### Supplied material
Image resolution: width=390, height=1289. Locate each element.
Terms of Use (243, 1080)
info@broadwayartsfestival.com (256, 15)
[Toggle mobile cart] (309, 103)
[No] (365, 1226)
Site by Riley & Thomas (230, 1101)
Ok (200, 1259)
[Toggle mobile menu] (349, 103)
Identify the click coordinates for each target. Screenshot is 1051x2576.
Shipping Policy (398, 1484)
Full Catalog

### What is being asked
Each and every entry needs to be repeated exactly.

### Result for this task
Image resolution: width=390, height=1289. Locate each element.
Terms of Use (243, 1080)
info@broadwayartsfestival.com (256, 15)
[Toggle mobile cart] (309, 103)
[No] (365, 1226)
Site by Riley & Thomas (230, 1101)
Ok (200, 1259)
[Toggle mobile menu] (349, 103)
Identify the click coordinates for each target. Screenshot is 1051x2576.
Shipping Policy (398, 1484)
Full Catalog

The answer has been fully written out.